Energetics.—The difficulties inherent in the classic mechanics have led certain minds to prefer a new system they call energetics.

Energetics took its rise as an outcome of the discovery of the principle of the conservation of energy. Helmholtz gave it its final form.

It begins by defining two quantities which play the fundamental rôle in this theory. They are kinetic energy, or vis viva, and potential energy.

All the changes which bodies in nature can undergo are regulated by two experimental laws:

1º The sum of kinetic energy and potential energy is constant. This is the principle of the conservation of energy.

2º If a system of bodies is at A at the time t0 and at B at the time t1, it always goes from the first situation to the second in such a way that the mean value of the difference between the two sorts of energy, in the interval of time which separates the two epochs t0 and t1, may be as small as possible.

This is Hamilton's principle, which is one of the forms of the principle of least action.
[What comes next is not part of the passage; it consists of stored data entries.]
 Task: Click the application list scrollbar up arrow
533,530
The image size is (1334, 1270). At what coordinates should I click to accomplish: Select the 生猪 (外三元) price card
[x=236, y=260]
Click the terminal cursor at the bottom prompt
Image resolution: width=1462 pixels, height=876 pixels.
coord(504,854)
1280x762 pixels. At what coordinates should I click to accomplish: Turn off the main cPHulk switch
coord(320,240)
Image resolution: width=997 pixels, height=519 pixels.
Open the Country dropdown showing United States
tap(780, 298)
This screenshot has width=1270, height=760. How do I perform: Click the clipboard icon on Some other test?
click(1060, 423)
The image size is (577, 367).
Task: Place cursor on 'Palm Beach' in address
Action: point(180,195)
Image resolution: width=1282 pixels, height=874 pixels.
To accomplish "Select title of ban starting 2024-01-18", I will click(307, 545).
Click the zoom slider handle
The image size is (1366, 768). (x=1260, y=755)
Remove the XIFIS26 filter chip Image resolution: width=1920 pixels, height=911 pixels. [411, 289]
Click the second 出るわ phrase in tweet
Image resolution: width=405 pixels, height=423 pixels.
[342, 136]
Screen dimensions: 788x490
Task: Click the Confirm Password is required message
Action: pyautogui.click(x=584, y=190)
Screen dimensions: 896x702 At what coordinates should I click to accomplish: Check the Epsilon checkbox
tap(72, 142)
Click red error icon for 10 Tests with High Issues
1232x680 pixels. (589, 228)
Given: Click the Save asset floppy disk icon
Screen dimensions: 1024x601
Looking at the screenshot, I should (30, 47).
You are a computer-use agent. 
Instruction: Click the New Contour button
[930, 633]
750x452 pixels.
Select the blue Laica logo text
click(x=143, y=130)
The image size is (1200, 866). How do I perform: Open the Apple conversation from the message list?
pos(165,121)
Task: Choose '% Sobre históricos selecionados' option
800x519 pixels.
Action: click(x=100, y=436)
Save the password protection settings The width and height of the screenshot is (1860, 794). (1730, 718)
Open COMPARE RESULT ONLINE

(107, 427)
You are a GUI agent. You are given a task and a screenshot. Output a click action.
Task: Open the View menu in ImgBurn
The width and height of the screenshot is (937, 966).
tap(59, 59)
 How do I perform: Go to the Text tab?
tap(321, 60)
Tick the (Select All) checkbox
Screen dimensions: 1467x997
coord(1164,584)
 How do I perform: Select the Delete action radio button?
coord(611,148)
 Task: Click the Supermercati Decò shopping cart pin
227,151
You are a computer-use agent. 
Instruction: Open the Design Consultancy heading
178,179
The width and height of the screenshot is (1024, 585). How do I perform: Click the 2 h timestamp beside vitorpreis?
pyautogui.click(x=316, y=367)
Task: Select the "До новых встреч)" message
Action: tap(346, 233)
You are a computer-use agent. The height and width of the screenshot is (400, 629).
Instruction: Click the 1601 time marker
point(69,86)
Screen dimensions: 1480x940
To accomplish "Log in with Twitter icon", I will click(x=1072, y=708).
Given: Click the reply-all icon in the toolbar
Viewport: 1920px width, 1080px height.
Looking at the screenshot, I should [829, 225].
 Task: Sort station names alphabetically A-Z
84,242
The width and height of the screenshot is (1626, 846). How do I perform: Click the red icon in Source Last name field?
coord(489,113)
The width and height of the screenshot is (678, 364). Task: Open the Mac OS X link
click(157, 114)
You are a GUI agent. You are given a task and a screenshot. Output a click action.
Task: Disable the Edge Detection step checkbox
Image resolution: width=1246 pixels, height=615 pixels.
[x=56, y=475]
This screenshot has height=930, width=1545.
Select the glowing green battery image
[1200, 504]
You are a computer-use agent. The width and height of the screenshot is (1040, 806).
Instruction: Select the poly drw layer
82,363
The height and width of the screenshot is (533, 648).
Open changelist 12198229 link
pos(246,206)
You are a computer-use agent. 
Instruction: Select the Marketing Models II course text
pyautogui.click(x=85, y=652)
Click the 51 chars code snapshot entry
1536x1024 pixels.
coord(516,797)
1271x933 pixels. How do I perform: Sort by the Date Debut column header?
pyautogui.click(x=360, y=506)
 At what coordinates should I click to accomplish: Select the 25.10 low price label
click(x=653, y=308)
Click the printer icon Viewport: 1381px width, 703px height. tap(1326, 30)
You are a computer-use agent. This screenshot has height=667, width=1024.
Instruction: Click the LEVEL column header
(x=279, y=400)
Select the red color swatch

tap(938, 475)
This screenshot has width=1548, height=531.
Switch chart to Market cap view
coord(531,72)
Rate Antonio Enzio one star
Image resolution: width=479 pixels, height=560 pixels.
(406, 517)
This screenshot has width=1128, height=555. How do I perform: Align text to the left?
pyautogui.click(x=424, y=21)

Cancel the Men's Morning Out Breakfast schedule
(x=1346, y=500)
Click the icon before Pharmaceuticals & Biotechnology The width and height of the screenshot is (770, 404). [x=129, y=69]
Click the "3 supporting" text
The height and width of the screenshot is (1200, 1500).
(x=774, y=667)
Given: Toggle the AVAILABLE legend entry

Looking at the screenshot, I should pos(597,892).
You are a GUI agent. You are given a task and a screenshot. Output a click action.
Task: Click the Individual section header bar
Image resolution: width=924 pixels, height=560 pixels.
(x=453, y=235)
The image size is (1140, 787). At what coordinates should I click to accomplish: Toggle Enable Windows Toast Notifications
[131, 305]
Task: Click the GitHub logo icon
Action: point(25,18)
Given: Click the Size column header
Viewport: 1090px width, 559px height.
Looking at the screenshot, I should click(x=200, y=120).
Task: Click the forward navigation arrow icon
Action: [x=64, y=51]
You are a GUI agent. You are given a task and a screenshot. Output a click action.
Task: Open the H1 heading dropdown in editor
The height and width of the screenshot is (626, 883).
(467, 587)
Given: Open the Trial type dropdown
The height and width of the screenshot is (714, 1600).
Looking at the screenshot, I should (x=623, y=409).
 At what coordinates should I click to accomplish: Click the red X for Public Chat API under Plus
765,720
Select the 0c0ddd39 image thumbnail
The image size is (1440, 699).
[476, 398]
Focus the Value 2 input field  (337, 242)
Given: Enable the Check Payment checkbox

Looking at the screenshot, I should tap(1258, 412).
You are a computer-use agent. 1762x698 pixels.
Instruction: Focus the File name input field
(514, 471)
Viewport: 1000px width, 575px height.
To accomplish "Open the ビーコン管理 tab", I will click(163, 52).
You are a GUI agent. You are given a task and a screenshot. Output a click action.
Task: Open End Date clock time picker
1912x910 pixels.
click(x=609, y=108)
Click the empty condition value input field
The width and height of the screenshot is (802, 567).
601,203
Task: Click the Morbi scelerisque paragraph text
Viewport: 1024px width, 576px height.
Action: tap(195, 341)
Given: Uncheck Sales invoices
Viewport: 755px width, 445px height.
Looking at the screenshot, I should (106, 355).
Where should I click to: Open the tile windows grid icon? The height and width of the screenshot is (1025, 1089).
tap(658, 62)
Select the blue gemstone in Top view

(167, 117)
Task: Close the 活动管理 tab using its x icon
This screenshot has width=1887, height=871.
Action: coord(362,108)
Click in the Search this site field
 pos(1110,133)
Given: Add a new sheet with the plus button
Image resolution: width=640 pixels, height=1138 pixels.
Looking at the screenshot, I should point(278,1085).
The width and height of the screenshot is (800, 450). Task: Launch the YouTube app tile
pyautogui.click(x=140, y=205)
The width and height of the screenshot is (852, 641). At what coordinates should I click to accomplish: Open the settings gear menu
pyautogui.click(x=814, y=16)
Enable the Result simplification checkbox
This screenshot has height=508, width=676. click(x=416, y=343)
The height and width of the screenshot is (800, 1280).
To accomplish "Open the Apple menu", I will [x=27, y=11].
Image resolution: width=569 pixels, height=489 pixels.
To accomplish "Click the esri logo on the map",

The energetic theory has the following advantages over the classic theory:

1º It is less incomplete; that is to say, Hamilton's principle and that of the conservation of energy teach us more than the fundamental principles of the classic theory, and exclude certain motions not realized in nature and which would be compatible with the classic theory:

2º It saves us the hypothesis of atoms, which it was almost impossible to avoid with the classic theory.